What is required: Rewrite the rows from the line containing "price label 23688.66" up to and including the line containing "point(1295,34)", substituting "screen-reading assistant" for "computer-use agent" and leaving everything else unchanged.

Data for this task:
+ + + +

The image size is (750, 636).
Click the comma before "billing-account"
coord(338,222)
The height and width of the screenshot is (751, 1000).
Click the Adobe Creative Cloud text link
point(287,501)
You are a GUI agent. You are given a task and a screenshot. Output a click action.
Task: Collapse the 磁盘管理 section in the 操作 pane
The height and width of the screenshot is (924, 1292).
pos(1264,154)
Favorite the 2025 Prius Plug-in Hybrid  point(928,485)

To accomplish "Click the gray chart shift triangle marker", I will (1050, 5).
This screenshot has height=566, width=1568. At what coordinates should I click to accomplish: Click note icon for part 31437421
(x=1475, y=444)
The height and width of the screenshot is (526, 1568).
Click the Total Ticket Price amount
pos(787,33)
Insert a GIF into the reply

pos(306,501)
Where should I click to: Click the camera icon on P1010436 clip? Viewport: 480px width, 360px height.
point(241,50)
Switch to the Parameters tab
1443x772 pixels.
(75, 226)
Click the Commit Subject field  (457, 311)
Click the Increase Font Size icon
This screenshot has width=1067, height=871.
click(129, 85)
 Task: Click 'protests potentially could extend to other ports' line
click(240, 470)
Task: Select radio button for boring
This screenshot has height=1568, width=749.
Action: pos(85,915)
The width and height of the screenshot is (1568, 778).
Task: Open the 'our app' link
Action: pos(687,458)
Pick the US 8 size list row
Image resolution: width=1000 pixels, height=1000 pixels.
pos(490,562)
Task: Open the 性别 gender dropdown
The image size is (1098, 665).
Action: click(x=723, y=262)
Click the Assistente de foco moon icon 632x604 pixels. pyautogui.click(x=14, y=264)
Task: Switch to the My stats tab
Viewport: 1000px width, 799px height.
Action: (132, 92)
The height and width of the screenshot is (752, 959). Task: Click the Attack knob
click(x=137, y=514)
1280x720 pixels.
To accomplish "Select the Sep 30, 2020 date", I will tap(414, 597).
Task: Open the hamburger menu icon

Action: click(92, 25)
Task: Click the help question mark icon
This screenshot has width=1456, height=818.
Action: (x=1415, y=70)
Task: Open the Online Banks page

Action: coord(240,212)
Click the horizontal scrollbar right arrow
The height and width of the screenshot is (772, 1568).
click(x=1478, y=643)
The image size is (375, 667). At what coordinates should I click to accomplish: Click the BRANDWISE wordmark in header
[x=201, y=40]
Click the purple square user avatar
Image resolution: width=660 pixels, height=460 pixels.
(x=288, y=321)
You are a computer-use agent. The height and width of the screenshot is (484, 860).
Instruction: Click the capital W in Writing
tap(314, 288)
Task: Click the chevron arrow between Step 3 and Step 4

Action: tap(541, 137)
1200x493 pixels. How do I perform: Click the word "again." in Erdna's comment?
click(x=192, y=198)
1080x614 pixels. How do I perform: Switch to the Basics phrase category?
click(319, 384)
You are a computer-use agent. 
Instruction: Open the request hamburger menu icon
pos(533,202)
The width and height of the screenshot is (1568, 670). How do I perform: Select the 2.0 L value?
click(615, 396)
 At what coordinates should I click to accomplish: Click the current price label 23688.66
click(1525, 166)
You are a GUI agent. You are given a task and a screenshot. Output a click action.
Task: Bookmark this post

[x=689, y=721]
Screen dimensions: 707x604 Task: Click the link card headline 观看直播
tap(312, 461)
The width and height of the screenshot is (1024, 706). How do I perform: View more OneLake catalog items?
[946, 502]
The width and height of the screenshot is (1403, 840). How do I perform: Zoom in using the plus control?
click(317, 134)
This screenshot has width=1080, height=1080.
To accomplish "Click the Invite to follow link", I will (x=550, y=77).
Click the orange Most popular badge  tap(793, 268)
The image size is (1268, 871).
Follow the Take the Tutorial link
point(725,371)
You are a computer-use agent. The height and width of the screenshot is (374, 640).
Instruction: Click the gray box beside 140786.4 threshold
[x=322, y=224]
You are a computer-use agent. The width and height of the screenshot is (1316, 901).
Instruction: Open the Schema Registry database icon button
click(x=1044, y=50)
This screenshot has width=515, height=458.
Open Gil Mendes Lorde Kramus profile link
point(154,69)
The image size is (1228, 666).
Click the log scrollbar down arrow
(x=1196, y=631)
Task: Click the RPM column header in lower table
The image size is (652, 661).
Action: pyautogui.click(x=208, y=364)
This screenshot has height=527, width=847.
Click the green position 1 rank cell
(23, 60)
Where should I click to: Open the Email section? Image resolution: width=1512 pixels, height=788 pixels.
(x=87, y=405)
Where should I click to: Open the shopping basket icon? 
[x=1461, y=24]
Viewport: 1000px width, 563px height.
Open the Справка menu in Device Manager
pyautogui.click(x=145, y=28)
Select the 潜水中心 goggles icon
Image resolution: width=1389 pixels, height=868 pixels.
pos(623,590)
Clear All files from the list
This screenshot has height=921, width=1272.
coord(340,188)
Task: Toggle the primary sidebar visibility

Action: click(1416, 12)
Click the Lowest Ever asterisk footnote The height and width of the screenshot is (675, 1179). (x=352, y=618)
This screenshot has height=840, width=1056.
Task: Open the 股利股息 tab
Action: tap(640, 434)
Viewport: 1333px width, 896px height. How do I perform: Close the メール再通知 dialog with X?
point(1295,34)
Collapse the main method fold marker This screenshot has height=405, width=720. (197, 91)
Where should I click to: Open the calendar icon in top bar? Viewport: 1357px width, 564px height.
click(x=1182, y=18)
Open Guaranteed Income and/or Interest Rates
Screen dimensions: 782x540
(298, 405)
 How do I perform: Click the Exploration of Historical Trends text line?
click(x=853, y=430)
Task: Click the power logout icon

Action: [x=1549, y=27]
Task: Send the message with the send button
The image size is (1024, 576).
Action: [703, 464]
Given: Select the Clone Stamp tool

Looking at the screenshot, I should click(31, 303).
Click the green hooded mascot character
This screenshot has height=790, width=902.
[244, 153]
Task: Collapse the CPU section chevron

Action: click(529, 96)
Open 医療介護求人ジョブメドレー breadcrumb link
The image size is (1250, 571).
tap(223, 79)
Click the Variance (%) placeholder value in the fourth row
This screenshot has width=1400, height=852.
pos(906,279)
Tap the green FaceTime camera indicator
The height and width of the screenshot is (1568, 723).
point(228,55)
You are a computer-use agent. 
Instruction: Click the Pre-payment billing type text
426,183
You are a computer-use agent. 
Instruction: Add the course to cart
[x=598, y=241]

+ + + +

Task response:
 At what coordinates should I click to accomplish: Click the current price label 23688.66
click(1525, 166)
You are a GUI agent. You are given a task and a screenshot. Output a click action.
Task: Bookmark this post

[x=689, y=721]
Screen dimensions: 707x604 Task: Click the link card headline 观看直播
tap(312, 461)
The width and height of the screenshot is (1024, 706). How do I perform: View more OneLake catalog items?
[946, 502]
The width and height of the screenshot is (1403, 840). How do I perform: Zoom in using the plus control?
click(317, 134)
This screenshot has width=1080, height=1080.
To accomplish "Click the Invite to follow link", I will (x=550, y=77).
Click the orange Most popular badge  tap(793, 268)
The image size is (1268, 871).
Follow the Take the Tutorial link
point(725,371)
You are a screen-reading assistant. The height and width of the screenshot is (374, 640).
Instruction: Click the gray box beside 140786.4 threshold
[x=322, y=224]
You are a screen-reading assistant. The width and height of the screenshot is (1316, 901).
Instruction: Open the Schema Registry database icon button
click(x=1044, y=50)
This screenshot has width=515, height=458.
Open Gil Mendes Lorde Kramus profile link
point(154,69)
The image size is (1228, 666).
Click the log scrollbar down arrow
(x=1196, y=631)
Task: Click the RPM column header in lower table
The image size is (652, 661).
Action: pyautogui.click(x=208, y=364)
This screenshot has height=527, width=847.
Click the green position 1 rank cell
(23, 60)
Where should I click to: Open the Email section? Image resolution: width=1512 pixels, height=788 pixels.
(x=87, y=405)
Where should I click to: Open the shopping basket icon? 
[x=1461, y=24]
Viewport: 1000px width, 563px height.
Open the Справка menu in Device Manager
pyautogui.click(x=145, y=28)
Select the 潜水中心 goggles icon
Image resolution: width=1389 pixels, height=868 pixels.
pos(623,590)
Clear All files from the list
This screenshot has height=921, width=1272.
coord(340,188)
Task: Toggle the primary sidebar visibility

Action: click(1416, 12)
Click the Lowest Ever asterisk footnote The height and width of the screenshot is (675, 1179). (x=352, y=618)
This screenshot has height=840, width=1056.
Task: Open the 股利股息 tab
Action: tap(640, 434)
Viewport: 1333px width, 896px height. How do I perform: Close the メール再通知 dialog with X?
point(1295,34)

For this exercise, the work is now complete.